*Your objective*
Give back exactly the stretch of data below from the line holding "Click Slovak flag in BIP Y/Y 3Q row" through the line holding "Given: Open Windows", both ends included, and leave the remaining lines out.

Stored data:
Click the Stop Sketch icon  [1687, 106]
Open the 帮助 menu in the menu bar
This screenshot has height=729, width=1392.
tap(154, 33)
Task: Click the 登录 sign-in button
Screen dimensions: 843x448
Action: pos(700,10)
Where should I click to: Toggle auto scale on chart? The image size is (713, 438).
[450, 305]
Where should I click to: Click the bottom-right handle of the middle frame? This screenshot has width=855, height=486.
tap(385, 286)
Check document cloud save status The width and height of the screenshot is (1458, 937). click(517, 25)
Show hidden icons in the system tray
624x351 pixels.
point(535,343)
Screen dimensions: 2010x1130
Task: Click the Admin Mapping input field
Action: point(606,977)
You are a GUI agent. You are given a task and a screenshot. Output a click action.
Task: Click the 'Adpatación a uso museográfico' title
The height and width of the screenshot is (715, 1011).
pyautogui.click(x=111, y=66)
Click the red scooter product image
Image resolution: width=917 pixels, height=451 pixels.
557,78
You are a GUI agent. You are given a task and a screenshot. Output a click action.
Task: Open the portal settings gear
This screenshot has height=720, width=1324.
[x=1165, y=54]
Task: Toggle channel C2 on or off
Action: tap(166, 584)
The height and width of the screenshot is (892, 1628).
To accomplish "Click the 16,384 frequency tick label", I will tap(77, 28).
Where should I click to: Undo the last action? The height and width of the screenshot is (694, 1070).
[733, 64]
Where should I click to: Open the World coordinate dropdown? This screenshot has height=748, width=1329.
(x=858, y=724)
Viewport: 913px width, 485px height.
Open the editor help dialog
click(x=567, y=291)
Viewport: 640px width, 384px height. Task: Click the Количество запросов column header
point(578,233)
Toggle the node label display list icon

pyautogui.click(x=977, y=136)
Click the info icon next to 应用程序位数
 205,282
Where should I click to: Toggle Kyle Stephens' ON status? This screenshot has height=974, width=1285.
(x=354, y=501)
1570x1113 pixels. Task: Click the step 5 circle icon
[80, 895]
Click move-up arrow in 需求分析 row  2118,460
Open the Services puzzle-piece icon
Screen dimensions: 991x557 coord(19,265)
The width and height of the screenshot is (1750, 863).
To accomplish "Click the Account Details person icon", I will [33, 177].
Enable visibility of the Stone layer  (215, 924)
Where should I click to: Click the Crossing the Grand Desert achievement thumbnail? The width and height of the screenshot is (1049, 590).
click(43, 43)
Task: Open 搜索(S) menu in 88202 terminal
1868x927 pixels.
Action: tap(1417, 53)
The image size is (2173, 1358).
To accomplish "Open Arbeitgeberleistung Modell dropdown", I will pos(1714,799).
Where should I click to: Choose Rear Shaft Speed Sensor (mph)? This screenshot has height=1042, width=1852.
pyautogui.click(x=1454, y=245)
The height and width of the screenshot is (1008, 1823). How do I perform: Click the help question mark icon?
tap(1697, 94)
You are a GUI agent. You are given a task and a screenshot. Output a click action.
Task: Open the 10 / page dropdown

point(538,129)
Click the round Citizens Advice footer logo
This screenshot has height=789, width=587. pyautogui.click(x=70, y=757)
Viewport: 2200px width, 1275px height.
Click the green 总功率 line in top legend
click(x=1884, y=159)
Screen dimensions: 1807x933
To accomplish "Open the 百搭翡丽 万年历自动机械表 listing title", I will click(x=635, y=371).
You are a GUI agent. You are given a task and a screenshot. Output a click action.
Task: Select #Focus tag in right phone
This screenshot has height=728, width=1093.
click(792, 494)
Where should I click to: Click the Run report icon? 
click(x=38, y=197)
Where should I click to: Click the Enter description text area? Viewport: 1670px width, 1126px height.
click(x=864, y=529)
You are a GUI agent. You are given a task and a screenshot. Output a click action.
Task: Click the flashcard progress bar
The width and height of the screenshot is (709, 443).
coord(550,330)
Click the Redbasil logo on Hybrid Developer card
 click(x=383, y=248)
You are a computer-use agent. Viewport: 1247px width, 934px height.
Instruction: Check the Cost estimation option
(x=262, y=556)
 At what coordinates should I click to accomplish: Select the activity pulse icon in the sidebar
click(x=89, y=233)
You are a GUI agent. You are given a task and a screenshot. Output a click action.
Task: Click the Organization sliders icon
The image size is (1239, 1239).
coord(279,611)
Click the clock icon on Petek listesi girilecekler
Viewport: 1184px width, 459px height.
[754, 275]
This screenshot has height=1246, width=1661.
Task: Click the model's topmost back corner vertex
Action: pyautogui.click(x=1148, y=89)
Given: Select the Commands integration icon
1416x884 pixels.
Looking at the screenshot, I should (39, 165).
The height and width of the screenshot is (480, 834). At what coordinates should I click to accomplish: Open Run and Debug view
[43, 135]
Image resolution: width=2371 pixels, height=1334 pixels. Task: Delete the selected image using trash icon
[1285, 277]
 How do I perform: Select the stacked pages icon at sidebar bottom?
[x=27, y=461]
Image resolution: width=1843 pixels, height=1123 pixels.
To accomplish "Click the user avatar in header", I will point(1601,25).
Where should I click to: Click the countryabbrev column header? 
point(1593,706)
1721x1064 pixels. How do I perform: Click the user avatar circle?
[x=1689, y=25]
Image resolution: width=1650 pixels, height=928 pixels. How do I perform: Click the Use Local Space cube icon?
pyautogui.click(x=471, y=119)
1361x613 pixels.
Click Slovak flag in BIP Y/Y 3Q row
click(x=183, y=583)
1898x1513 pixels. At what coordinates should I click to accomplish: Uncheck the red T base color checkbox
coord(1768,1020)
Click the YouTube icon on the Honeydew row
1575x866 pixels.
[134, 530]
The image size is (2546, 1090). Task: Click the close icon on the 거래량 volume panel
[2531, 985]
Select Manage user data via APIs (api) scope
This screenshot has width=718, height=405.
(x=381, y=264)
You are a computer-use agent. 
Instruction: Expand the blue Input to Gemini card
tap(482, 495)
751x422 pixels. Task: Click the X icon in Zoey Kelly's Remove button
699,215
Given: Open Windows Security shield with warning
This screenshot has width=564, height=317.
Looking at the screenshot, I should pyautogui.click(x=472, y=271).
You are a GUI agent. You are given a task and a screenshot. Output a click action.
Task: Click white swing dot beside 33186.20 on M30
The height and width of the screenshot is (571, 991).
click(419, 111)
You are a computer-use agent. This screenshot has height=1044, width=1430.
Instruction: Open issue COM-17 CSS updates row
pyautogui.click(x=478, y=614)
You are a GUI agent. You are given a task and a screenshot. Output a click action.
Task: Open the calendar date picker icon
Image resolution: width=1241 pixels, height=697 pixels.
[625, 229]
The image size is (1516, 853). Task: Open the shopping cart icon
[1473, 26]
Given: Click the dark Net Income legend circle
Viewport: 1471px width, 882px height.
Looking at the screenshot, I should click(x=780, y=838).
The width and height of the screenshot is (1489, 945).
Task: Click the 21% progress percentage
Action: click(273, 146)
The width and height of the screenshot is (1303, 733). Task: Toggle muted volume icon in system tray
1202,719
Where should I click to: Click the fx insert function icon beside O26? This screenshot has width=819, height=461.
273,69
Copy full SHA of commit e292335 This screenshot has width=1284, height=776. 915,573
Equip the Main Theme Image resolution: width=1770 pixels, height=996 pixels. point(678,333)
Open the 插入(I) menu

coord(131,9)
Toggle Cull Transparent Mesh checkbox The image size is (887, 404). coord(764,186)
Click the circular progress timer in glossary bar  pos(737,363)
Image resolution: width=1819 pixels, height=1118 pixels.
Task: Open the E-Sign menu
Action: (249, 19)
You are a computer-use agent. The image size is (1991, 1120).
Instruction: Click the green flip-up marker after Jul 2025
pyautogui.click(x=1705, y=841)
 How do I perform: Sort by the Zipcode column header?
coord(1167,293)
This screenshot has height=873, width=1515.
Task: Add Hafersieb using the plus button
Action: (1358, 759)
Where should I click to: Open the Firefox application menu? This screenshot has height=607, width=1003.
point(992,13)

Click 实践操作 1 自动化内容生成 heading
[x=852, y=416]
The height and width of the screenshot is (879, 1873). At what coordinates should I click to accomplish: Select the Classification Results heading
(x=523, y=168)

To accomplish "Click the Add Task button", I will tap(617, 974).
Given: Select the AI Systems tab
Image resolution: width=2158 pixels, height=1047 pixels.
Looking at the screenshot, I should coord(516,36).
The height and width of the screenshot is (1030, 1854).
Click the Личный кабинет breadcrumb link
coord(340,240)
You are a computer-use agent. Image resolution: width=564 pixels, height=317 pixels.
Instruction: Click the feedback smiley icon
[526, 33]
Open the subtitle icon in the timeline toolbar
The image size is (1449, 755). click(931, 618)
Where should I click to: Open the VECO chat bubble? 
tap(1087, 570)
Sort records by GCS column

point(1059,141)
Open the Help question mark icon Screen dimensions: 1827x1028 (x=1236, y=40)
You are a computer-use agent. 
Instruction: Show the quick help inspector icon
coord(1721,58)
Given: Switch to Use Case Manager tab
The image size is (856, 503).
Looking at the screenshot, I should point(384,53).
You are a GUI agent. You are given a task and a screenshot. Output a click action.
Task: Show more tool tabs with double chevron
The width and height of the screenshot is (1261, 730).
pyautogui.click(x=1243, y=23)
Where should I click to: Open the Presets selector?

*Response*
Click Slovak flag in BIP Y/Y 3Q row
click(x=183, y=583)
1898x1513 pixels. At what coordinates should I click to accomplish: Uncheck the red T base color checkbox
coord(1768,1020)
Click the YouTube icon on the Honeydew row
1575x866 pixels.
[134, 530]
The image size is (2546, 1090). Task: Click the close icon on the 거래량 volume panel
[2531, 985]
Select Manage user data via APIs (api) scope
This screenshot has width=718, height=405.
(x=381, y=264)
You are a computer-use agent. 
Instruction: Expand the blue Input to Gemini card
tap(482, 495)
751x422 pixels. Task: Click the X icon in Zoey Kelly's Remove button
699,215
Given: Open Windows Security shield with warning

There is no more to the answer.